┏━━

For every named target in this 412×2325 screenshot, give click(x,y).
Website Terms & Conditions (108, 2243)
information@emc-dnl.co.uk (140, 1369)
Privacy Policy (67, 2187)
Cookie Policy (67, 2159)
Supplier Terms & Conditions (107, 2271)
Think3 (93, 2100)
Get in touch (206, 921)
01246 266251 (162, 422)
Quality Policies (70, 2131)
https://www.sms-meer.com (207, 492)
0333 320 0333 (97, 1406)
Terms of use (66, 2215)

┗━━

» **Task prompt**:
Only lines with the word "Terms" count here; copy every one from the records.

» **Answer to the problem**:
Website Terms & Conditions (108, 2243)
Supplier Terms & Conditions (107, 2271)
Terms of use (66, 2215)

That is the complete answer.